As illustrated in (Fig. 9), the inner sleeve 900 seated in particular the mounting flange 144 and/or the bushing 118 are each found to be on a respective manifold plate shelf. As such, the inner sleeve 900 with mounting flange 144 and/or bushing 118 may act as applicant’s nozzle locator. In summary, a nozzle locator seated on the manifold plate shelf is understood to be disclosed.
([0007]) teaches an injection molding apparatus includes an inlet component, a plurality of nozzles, and a plurality of hoses. Highlighting, that while two nozzles are depicted it is understood that the system allows for more. ([0047]) teaches that nozzle channel 140 conveys molding material from nozzle housing channel 141 to mold gate 32 and also accommodates valve pin 126. Inner sleeve 138 and outer sleeve 142 in conjunction with nozzle housing 102 define nozzle cooling channel 143, as described below. Highlighting, that outer sleeve 142 and mold gate (mold gate 900, in Fig. 9) define the exterior of the nozzle 100 (housed by nozzle housing 102 and actuator housing 104). As such, the outer sleeve 142 along with mold gate 900 and valve pin 126 are understood to act as applicant’s nozzle assembly.
([0048]) teaches that a mounting flange 144 is provided on the downstream end of inner sleeve 138. An upstream surface 145 of mounting flange 144 provides a surface to which a downstream surface 121 of threaded bushing 118 can abut when threaded bushing 118 is removably fastened to cavity plate 18; such that threaded bushing 118 couples inner sleeve 138 to cavity plate 18. Mounting flange 144 further serves to locate nozzle core 136 in a nozzle core locating bore 137 in cavity plate 18. ([0049]) adds that outer sleeve 142 is abutted against the upstream surface 145 of mounting flange 144. With ([0048]) adding that an upstream surface 145 of mounting flange 144 provides a surface to which a downstream surface 121 of threaded bushing 118 can abut when threaded bushing 118 is removably fastened to cavity plate 18. As such, the nozzle locator / inner sleeve 900 comprises an annular flange that is in a pressing engagement / abutted with an exterior surface of both outer sleeve 142 and / or the bushing 118 (as illustrated in (Fig. 9)). In summary, the nozzle locator / cavity plate 18 comprises an annular flange that is in pressing engagement with an exterior surface of the nozzle assembly / both the outer sleeve 142 and / or the threaded bushing 118 is understood to be disclosed.
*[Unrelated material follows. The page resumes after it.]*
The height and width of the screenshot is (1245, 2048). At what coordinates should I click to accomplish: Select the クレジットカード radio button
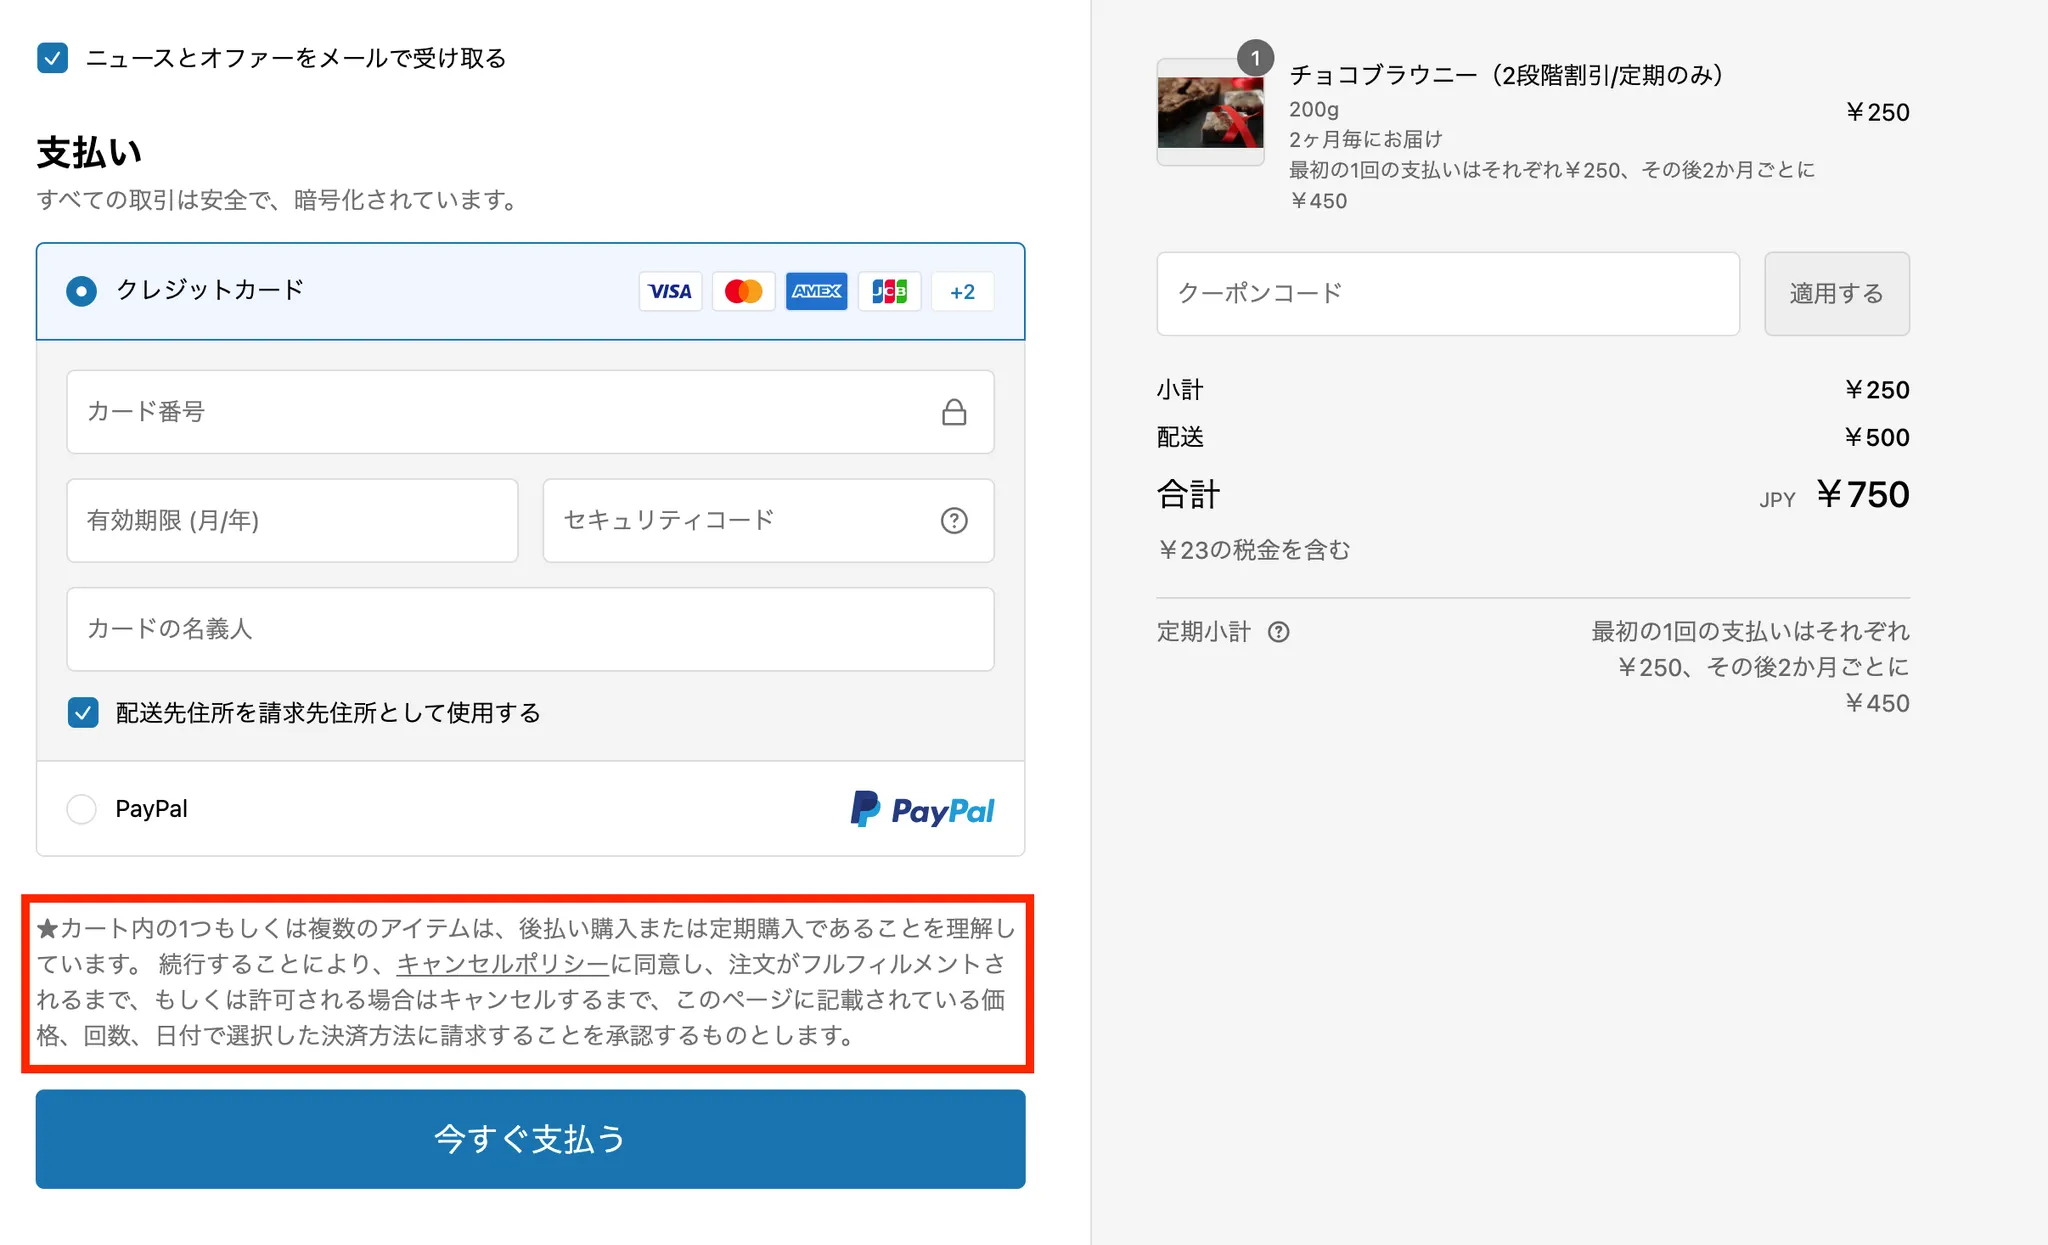81,291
([0045]) teaches that the actuator 122 includes a piston 124. In summary, an actuating system comprising a piston is understood to be disclosed.
& g.) ([0040]) teaches that referring to (Fig. 3), and well as (Fig. 4), nozzle 100 includes, amongst other components includes actuator housing 104. ([0046]) teaches that as illustrated in (Fig. 4), bolts 106 removably fasten actuator housing 104 to nozzle housing 102. ([0046]) adding that bolts 120 removably fasten nozzle housing 102 and actuator housing 104 to cavity plate 18. As such, the actuator housing 104 acts as applicant’s drop plate directly fastened to both the nozzle housing 102 and cavity plate 18 / manifold plate by one or more bolts 120 / fasteners. Adding, as illustrated in (Fig. 4) the actuator housing 104 is found to be disposed adjacent to the nozzle assembly in particular, the valve pin 126. In summary, a nozzle-specific drop plate / actuator housing 104 is directly fastened to the housing 102 and cavity plate 18 / manifold plate by one or more bolts 120 / fasteners and disposed adjacent to the valve pin 126 / nozzle assembly.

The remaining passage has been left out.